Quoted passage>
The Microbe That Could Fight Fires
Scientists are cultivating a bacteria to thwart the invasive cheatgrass that fuels western wildfires.

In the summer of 2015, a wildfire scorched 280,000 acres along the border of Idaho and Oregon. The spark came from lightning. The tinder came from cheatgrass, an invasive plant from Asia whose dry, straw-like stalks are almost too perfect as kindling.
“After cheatgrass invades,” says Matthew Germino, an ecologist at the United States Geological Survey, “spaces are much more prone to wildfires.” And cheatgrass has been an enormously successful invader, crowding out native plants and leading to ever more and bigger wildfires.
This fall, Germino is part of an experiment to get rid of cheatgrass where the 2015 wildfire burned. His tools are a combination of the conventional (herbicides) and the starkly unconventional (soil bacteria). This bacteria, called Pseudomonas fluorescens, could prevent cheatgrass from putting down its long roots in the ground—and ultimately quell wildfires.
The idea that soil microbes impact plants is, in a way, an old one. Farmers have long planted legumes like alfalfa and clover, which have nitrogen-fixing bacteria in their roots that make fertilizer. And more recently, ag companies big and small have been jumping into the emerging market for “microbials,” bacteria or bacterial extracts that kills pests or boost plant growth. Microbials are the much-buzzed natural alternative to synthetic chemical pesticides and fertilizers.
Until now, no one has tried to use bacteria to tip the entire complex ecology of Western rangelands. Crop fields are relatively simple; they’re monocultures. And the soil bacteria that microbiologists know the most about tends to be soil bacteria in crop fields. “There’s a huge area of semi-arid rangeland and it’s not been studied nearly as well,” says Germino. He’s not sure if the bacteria will work on rangelands, but that’s the whole point of doing the experiment.
The data suggesting these bacteria do suppress cheatgrass come from eastern Washington. The weather there was overcast and cool this week, when I called Ann Kennedy, a soil scientist with the USDA’s Agricultural Research Service. “This is my kind of weather,” she said, by which she means it’s P. fluorescens’ kind of weather. Too much sun and ultraviolet rays kill the bacteria; too hot and they go dormant. Her team was just out spraying bacteria this week. Kennedy has spent about 30 years studying the effects of these bacteria on test plots in Washington.

Exercises to complete>
(a) Summarize the article about cheatgrass and soil bacteria in two sentences.
(b) Write out the passage of the article about cheatgrass and soil bacteria between "Until now, no" and "doing the experiment.", inclusive.
(c) Extend the article about cheatgrass and soil bacteria from the point where it stops.

Saved entries

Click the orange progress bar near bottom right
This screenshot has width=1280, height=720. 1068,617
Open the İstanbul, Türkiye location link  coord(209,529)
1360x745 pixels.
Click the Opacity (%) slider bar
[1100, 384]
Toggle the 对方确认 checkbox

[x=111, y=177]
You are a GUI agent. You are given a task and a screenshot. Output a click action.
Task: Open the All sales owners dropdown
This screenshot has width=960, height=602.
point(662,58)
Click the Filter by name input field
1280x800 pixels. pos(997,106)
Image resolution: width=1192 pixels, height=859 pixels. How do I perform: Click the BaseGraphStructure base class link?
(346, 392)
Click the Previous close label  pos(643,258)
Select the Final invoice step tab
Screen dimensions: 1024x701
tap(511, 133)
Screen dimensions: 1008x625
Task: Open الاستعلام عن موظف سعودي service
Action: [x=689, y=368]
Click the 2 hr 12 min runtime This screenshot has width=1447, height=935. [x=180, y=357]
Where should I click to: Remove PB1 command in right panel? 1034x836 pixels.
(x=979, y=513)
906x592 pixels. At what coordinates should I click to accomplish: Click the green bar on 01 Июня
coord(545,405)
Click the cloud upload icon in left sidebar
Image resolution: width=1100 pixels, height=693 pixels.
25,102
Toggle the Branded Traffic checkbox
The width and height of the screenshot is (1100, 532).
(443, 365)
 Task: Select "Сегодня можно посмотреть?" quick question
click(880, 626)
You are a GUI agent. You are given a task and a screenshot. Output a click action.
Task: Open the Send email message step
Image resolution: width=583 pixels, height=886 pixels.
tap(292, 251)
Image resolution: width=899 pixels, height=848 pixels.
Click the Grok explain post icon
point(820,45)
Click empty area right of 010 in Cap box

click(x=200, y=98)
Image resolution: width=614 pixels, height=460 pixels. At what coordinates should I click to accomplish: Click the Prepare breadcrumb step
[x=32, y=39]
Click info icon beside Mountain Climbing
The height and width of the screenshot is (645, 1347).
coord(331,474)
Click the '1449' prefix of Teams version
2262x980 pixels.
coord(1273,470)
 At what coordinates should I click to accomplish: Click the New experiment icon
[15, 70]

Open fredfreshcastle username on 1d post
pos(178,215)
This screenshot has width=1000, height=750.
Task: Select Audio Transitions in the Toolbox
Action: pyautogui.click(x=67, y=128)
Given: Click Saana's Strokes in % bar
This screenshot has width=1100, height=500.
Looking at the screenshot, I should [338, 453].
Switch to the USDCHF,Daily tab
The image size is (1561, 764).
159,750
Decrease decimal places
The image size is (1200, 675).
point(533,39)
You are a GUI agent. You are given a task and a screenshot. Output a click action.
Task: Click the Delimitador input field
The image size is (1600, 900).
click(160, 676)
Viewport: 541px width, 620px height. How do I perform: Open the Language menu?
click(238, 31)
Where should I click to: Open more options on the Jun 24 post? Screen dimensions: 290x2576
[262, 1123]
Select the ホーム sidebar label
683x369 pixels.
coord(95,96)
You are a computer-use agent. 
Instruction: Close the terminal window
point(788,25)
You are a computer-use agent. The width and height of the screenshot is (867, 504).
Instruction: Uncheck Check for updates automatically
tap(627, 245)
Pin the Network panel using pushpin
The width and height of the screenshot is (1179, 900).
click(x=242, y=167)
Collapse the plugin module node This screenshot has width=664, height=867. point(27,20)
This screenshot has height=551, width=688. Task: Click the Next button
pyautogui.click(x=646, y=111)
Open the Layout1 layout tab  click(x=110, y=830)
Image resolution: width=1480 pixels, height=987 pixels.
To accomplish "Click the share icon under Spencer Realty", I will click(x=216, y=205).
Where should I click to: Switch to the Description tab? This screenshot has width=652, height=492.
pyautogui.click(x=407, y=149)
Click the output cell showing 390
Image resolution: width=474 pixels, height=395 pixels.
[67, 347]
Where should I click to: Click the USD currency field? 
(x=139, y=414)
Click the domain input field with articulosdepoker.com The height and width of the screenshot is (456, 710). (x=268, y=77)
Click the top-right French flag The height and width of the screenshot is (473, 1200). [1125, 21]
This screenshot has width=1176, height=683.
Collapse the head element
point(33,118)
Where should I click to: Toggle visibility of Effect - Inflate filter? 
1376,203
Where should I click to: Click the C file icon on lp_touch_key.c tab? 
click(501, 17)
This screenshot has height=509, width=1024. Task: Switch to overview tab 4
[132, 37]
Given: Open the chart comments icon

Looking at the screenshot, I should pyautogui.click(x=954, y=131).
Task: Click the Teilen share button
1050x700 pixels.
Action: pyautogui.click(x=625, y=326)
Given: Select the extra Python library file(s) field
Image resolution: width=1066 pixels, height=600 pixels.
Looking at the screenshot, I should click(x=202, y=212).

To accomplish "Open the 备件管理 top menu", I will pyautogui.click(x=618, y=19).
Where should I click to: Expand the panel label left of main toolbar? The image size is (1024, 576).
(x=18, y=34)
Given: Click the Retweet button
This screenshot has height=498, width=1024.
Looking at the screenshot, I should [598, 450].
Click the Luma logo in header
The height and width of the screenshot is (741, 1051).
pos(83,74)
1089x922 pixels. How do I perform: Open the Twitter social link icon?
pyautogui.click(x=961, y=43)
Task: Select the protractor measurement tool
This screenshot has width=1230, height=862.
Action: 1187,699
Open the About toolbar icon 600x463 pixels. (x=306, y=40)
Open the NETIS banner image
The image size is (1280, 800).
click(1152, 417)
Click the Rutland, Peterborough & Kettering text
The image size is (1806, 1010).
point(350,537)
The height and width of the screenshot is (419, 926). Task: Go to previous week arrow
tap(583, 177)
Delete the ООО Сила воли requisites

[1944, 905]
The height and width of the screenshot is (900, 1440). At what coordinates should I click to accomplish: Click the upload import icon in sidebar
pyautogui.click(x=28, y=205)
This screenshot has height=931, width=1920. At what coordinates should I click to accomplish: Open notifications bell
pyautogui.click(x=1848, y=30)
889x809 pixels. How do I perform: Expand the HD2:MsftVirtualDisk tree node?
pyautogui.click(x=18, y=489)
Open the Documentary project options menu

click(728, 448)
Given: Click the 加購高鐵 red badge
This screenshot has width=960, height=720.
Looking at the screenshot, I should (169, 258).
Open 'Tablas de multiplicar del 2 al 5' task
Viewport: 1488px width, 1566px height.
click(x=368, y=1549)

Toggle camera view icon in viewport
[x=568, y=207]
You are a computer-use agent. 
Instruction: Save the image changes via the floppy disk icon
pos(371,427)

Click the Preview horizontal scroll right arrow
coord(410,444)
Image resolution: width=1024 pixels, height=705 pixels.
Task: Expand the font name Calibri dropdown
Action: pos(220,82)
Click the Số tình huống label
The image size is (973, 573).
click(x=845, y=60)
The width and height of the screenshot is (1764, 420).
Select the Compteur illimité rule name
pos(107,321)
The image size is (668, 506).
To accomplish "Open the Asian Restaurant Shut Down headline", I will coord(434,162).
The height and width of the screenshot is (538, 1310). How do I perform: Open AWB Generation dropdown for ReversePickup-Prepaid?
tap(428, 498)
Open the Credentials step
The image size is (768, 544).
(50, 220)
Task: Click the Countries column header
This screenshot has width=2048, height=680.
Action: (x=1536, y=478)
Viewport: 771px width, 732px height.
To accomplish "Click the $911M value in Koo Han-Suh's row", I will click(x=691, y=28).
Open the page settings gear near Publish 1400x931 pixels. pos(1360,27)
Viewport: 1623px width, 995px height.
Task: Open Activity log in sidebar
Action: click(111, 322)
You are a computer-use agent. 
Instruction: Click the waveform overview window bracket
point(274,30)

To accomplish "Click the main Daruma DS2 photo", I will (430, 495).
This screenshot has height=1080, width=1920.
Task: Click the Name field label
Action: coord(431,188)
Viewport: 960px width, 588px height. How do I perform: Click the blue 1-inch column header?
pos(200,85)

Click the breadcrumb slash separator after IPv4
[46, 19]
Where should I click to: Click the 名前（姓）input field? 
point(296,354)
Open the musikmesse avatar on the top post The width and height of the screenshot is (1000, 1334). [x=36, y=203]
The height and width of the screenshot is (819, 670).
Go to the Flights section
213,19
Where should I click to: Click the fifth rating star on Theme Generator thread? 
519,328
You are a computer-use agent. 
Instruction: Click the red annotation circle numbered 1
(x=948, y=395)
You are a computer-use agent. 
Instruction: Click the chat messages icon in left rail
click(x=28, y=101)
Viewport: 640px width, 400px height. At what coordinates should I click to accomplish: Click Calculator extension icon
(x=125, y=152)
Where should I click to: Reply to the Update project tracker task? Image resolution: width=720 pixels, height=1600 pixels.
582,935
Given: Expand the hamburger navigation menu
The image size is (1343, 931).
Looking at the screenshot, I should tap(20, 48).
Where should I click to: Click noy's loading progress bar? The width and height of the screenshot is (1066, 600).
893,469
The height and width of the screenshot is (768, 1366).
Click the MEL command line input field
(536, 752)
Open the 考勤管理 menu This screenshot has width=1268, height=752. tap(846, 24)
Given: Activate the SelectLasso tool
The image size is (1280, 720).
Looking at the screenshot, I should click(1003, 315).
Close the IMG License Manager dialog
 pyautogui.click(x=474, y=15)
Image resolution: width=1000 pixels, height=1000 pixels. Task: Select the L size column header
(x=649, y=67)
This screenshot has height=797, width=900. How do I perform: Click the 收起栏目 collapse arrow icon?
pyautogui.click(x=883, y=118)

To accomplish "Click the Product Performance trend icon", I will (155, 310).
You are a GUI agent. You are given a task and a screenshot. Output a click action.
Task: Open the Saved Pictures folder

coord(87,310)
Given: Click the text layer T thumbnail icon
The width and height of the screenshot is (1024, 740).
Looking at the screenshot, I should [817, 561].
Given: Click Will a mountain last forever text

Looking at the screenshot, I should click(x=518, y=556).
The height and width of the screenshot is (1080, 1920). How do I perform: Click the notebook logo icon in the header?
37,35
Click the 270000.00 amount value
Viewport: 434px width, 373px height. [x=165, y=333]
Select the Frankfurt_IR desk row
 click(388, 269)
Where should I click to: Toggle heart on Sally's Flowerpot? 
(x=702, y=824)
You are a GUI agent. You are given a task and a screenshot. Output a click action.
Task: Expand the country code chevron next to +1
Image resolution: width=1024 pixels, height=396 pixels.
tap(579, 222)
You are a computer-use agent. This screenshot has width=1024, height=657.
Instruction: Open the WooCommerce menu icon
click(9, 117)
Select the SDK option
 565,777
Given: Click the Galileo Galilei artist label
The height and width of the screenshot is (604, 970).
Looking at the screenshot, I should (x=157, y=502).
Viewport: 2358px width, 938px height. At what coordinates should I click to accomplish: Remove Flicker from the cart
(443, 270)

Answers to the exercise>
(a) Cheatgrass, an invasive plant from Asia, has crowded out native plants and led to more and bigger western wildfires, including a 2015 fire that scorched 280,000 acres along the Idaho-Oregon border. This fall, USGS ecologist Matthew Germino is part of an experiment that combines herbicides with the soil bacteria Pseudomonas fluorescens, which could keep cheatgrass from putting down roots, to get rid of cheatgrass where that fire burned.

(b)
Until now, no one has tried to use bacteria to tip the entire complex ecology of Western rangelands. Crop fields are relatively simple; they’re monocultures. And the soil bacteria that microbiologists know the most about tends to be soil bacteria in crop fields. “There’s a huge area of semi-arid rangeland and it’s not been studied nearly as well,” says Germino. He’s not sure if the bacteria will work on rangelands, but that’s the whole point of doing the experiment.

(c)
Kennedy first discovered P. fluorescens, appropriately enough, when she was studying fields of winter wheat. The wheat did not grow well in some areas of eastern Washington and the cause, she found, was bacteria. Some strains of P. fluorescens affected the roots of wheat. Yet other strains affected other plants, including invasive ones like cheatgrass and medusahead. After testing 25,000 strains, her team eventually found about a dozen that disproportionately cut down on the weeds.
The bacteria appear to work by attacking cheatgrass’s main advantage. In the fall, cheatgrass puts down roots that keep growing through winter. So by the time other grasses emerge, it already has a well-established network of roots to outcompete the suckers. P. fluorescens lodges itself just inside the cheatgrass’s roots and prevents them from growing long and deep. After three years, the bacteria cut the amount of cheatgrass in test plots by half. It takes about five years to get rid of them completely.
The key, though, is that the bacteria take time to work. P. fluorescens is not a panacea, but a complement to herbicides. In the Idaho test plots, the hope is that the herbicides can knock out cheatgrass right away and the bacteria will keep them from coming back over several years. “We still need herbicides because bacteria can’t do it all by itself,” says Kennedy, “but that does reduce our herbicide use.”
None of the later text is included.